Kirk Edwards, who had a long criminal history, pleaded guilty to robbery in exchange for a 25-year sentence with the possibility of parole. His release date is set for 2027. Terry Edwards, whose attorneys say had no criminal history, was accused of pulling the trigger and sentenced to death.
His attorneys have filed two separate appeals to the US Supreme Court to stop his execution, arguing that did not commit the killings and that he had poor legal help during the trial and in his earlier appeals. Another appeal challenged Texas' lethal injection protocol.
"Mr. Edwards’ trial was riddled with state misconduct, race bias, false science, and
suppressed evidence, all of which call into question the constitutionality of the integrity of his conviction and death sentence," one Supreme Court appeal filed on Thursday stated.
His lawyers said that prosecutors elicited "false expert testimony" to support arguments that he was the trigger person.

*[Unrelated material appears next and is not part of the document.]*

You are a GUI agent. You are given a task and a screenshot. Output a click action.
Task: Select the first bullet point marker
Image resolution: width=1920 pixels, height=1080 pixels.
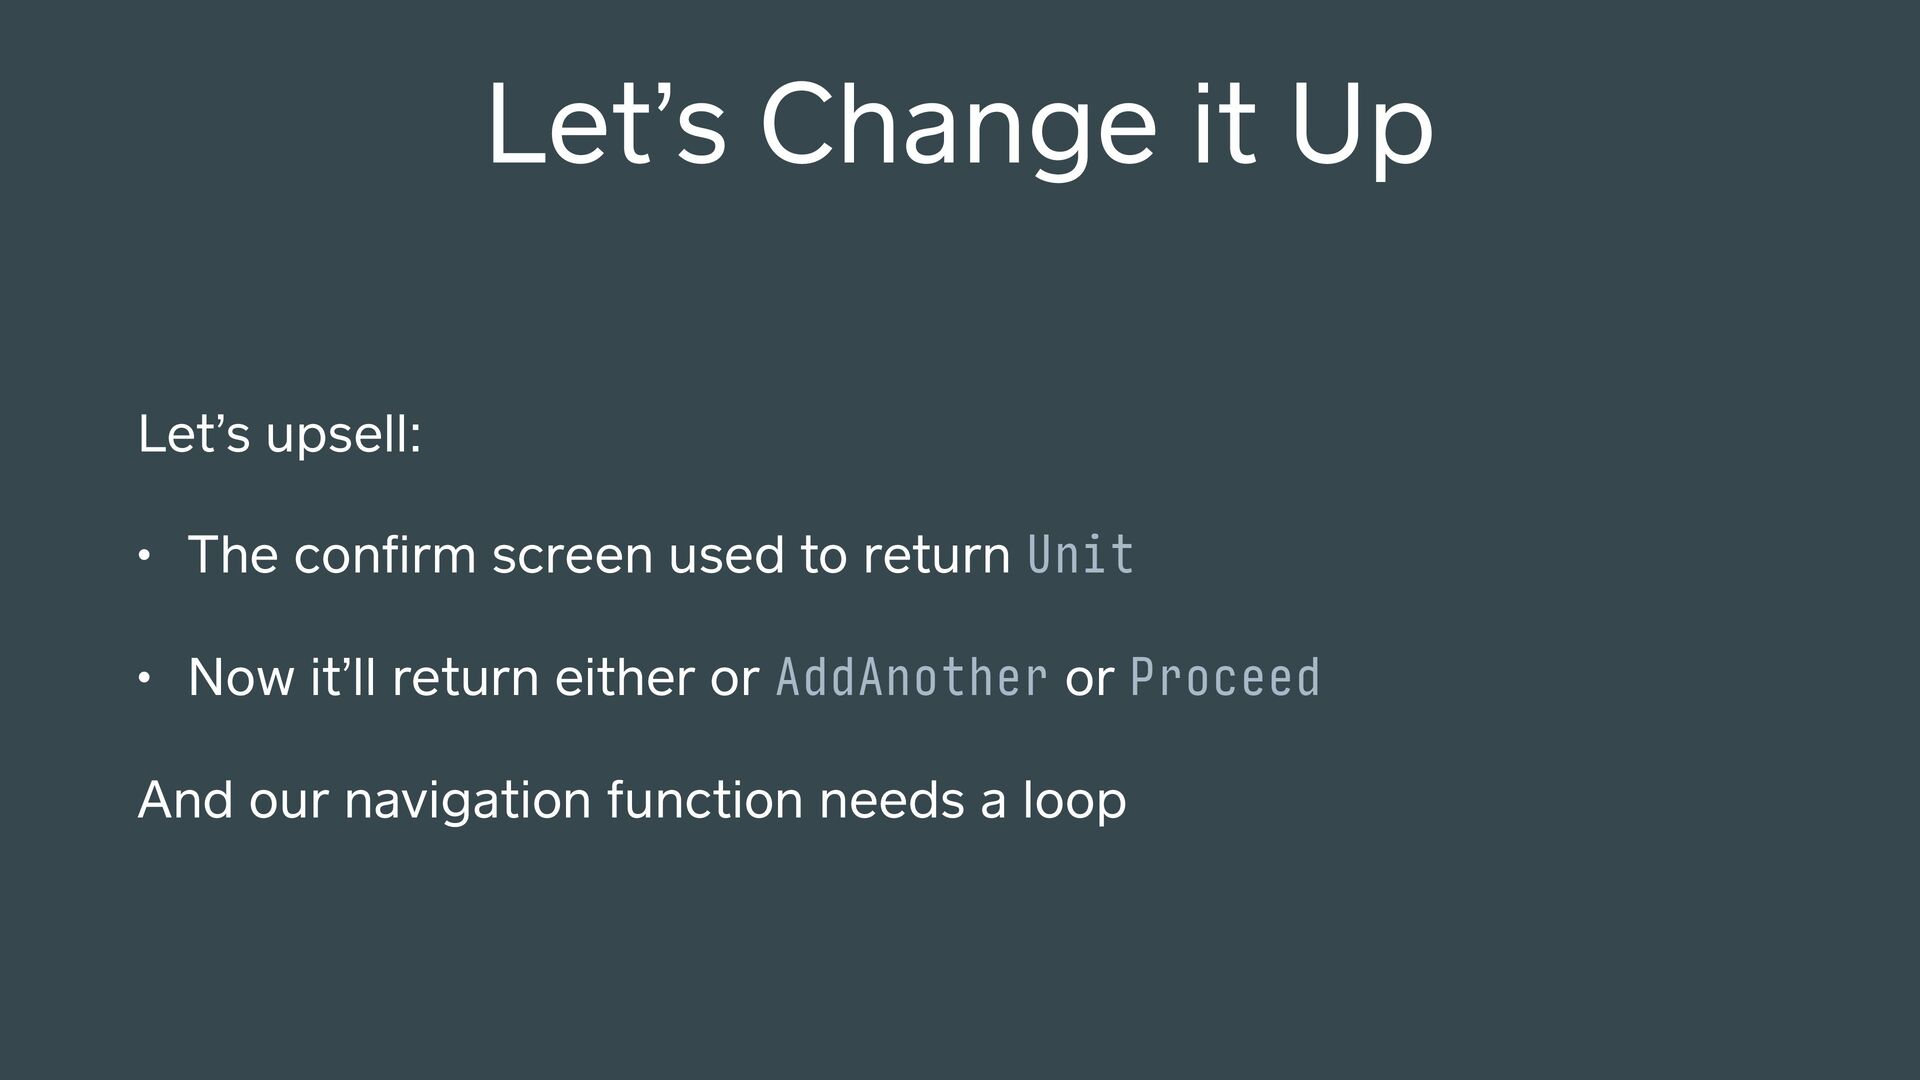(144, 556)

They also said that prosecutors "maintained a strike list," identifying potential African American jurors with a "B", and that not a single black juror was seated on the jury. Edwards is black and the two victims were white.
In previous appeals, his lawyers said that they found repeated instances of misconduct by the lead prosecutor of Edwards' trial, Thomas D’Amore, who was "directly responsible for at least three wrongful prosecutions that were later overturned." They also said that the results of the gun residue testing of Edwards within minutes of the shooting were negative. The fifth circuit appeals court denied Edwards' petition on Wednesday.
Another appeal filed Wednesday, asked the Supreme Court to stop Edwards' execution pending the ruling of a legal challenge to Texas' lethal injection protocol. Edwards and four other death row inmates had filed a lawsuit asking Texas to test the lethal injection drugs to be used for their executions.
Edwards' appeal referred to the case of death row inmate Perry Williams, whose execution was called off last July after Texas said it didn't have enough time to test the drugs it would use on him, despite evidence from inmates that testing would take only a few days. That raised doubts about the efficacy of the drugs.
"That action and decision raised grave concerns for Mr. Edwards and the other Plaintiffs-Appellants about the quality of the drugs with which the State intends to carry out future executions," his appeal stated, adding that Texas obtains the lethal injection drugs from lightly-regulated compounding pharmacies in a process that is "cloaked in secrecy."
In its response, Texas called Edwards' claims "meritless."